~ Encouragement through our safe distance and stay-at-home measures


3/28/2020

This is meant as encouragement through our safe distance and stay-at-home measures.   Isolation and solitude can be useful to us all as we pray to our Lord Jesus Christ for his mercy.

During this Coronavirus pandemic, we can ask for prayers from the following saints:

Our Lady of Perpetual Help and Our Lady Undoer of Knots, Pope Francis’s favorite Blessed Virgin Mary devotion.    Our Lady Undoer of Knots (also called Our Lady Untier of Knots) helps undo knots of strife, discord and worry.

Respiratory Ailment Saints:  Two Saints for help with breathing and respiratory issues are Saint Blaise and Saint Bernardino of Siena. Saint Blaise Feast day is February 2nd, when the church has the Blessing of the Throats.

There are images of Saint Blaise in Croatia in Dubrovnik and Lokrum and Mont Negro.  Croatia: Herzigovinia - Medjugorje in Yugoslavia – to climb Medjugorje Hill is phenomenal and worth the trip someday.  My mom and dad went there three times, being the leaders of the trip twice.  My father, a man of faith and one to not look for “signs” was able to look at the sun and saw the host, the Blessed Sacrament, in the sun.  He thought, once I get home to the states I will be able to look at the sun.  Of course, he could not.

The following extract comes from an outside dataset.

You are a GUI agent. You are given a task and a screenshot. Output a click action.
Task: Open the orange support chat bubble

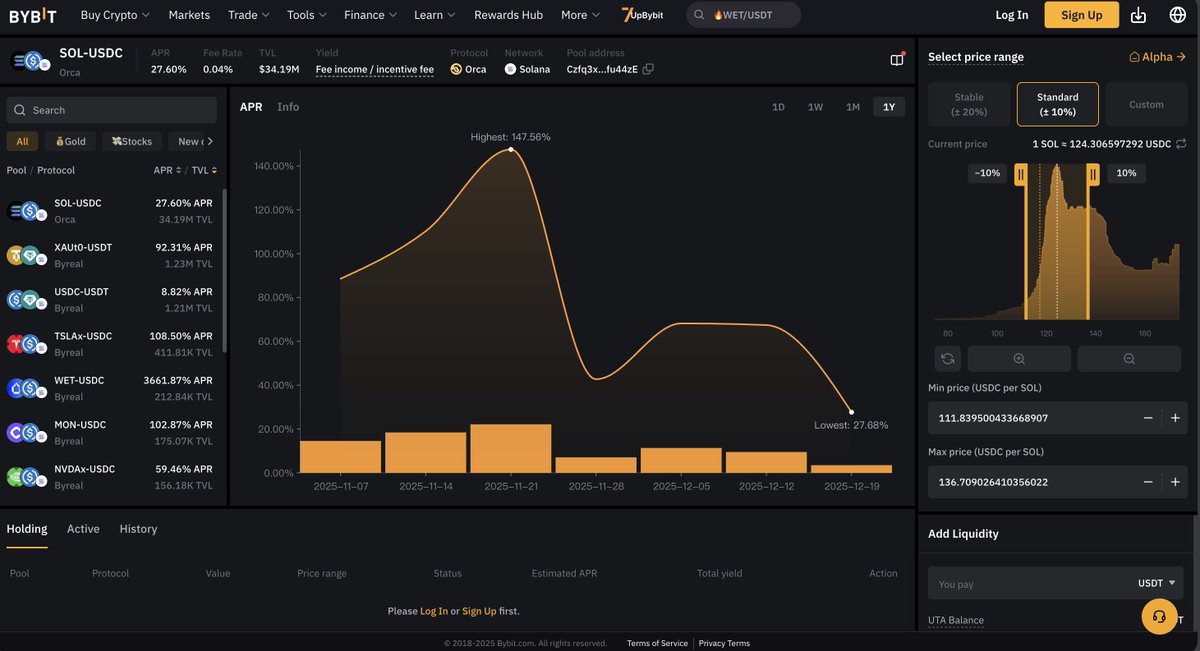pos(1158,616)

The patron of science, Saint Albertus Magnus, to conquer Cornavirus we will need help from our scientists. 

Healing Saints:  Raphael the Archangel and Padre Pio.  St. Pio saved a child who nearly died from swallowing a magic marker cap, so he is looked to for prayers for healing of children with health problems.   Archangel Raphael is a healer who makes meetings happy, conjures up love and heals, among other things. 

Saint Agatha is the patron of nurses and Saint Luke is the patron of doctors - both are part of the healing we need.

Hermit Saints:  Solitude is peaceful.  Many of the hermit saints spent time in caves by themselves, or being alone in their own ways, or they gathered with animals.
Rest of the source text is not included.